Decompensated cirrhosis

Includes patients with moderate or severe hepatic impairment (Child-Pugh class B or C) who may or may not be candidates for liver transplantation, including those with hepatocellular carcinoma. These patients should be referred to a physician with experience in treating these patients, ideally in a liver transplant centre. Treatment regimen will depend on the genotype of the patient and eligibility to receive ribavirin.[66]

Some DAAs are contraindicated or not recommended in patients with moderate-to-severe hepatic impairment (Child-Pugh B or C). The FDA has received rare reports of worsening liver function or liver failure when these patients are treated with the following drugs:

  • Elbasvir/grazoprevir

  • Glecaprevir/pibrentasvir

  • Sofosbuvir/velpatasvir/voxilaprevir

  • Ombitasvir/paritaprevir/ritonavir ± dasabuvir.

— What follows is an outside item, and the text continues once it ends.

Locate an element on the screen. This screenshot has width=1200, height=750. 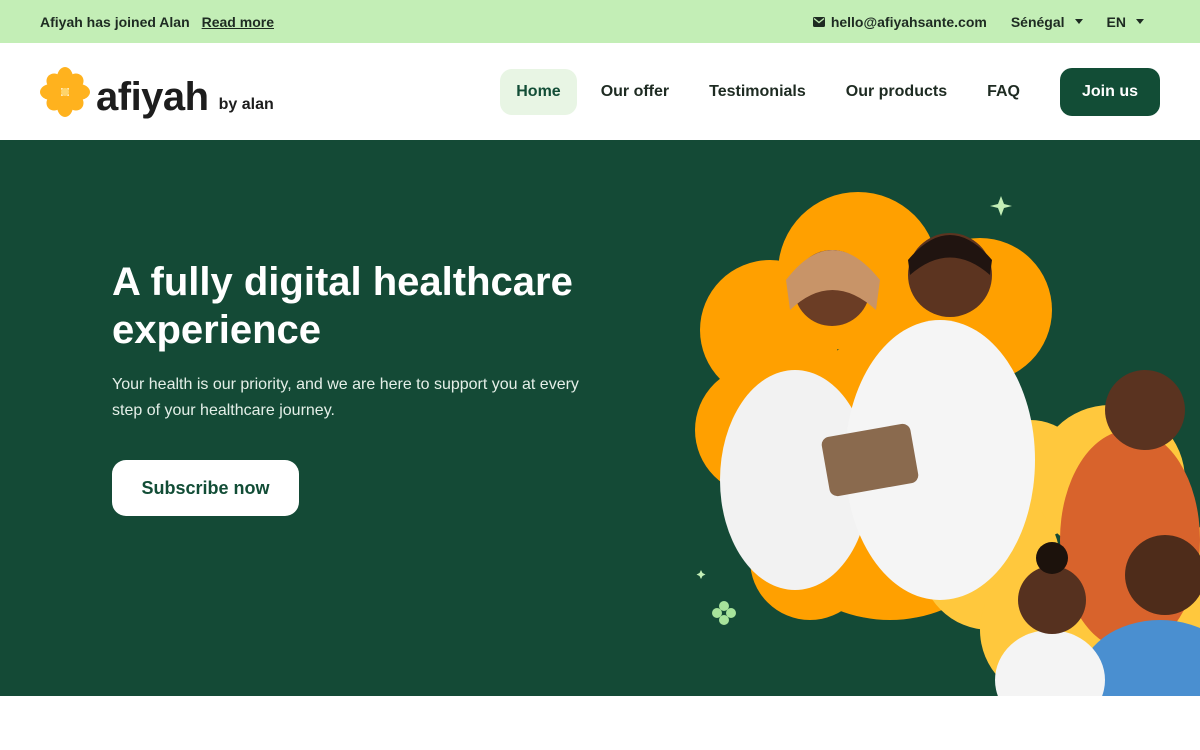
language-label: EN is located at coordinates (1116, 22).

These drugs are not indicated in patients with moderate-to-severe hepatic impairment, and most of the reported cases were in patients who should not have been prescribed these drugs because they had signs and symptoms of advanced liver disease (or other serious liver problems) prior to starting treatment. These adverse events typically occurred in the first 4 weeks of treatment. Resolution of symptoms (or improvement in worsening liver function) occurred in most patients after stopping the medication; however, some of these cases led to liver failure and death. When prescribing these drugs, assess the severity of liver disease at baseline and monitor the patient for clinical signs and symptoms of worsening liver function (e.g., increases in liver enzymes, ascites, jaundice, variceal haemorrhage, encephalopathy) during treatment. This is especially important in patients with pre-existing serious liver problems or risk factors that can contribute to clinical worsening of liver function during treatment (e.g., hepatocellular carcinoma, alcohol abuse). These drugs should not be prescribed in patients with a history of prior hepatic decompensation. Discontinue use of these drugs in patients who develop evidence of hepatic decompensation or as clinically indicated.[94][95] A specialist should be consulted when deciding on an appropriate antiviral regimen for patients with moderate-to-severe hepatic impairment.

Patients who develop recurrent hepatitis C infection post liver transplant should also be referred to a specialist for treatment.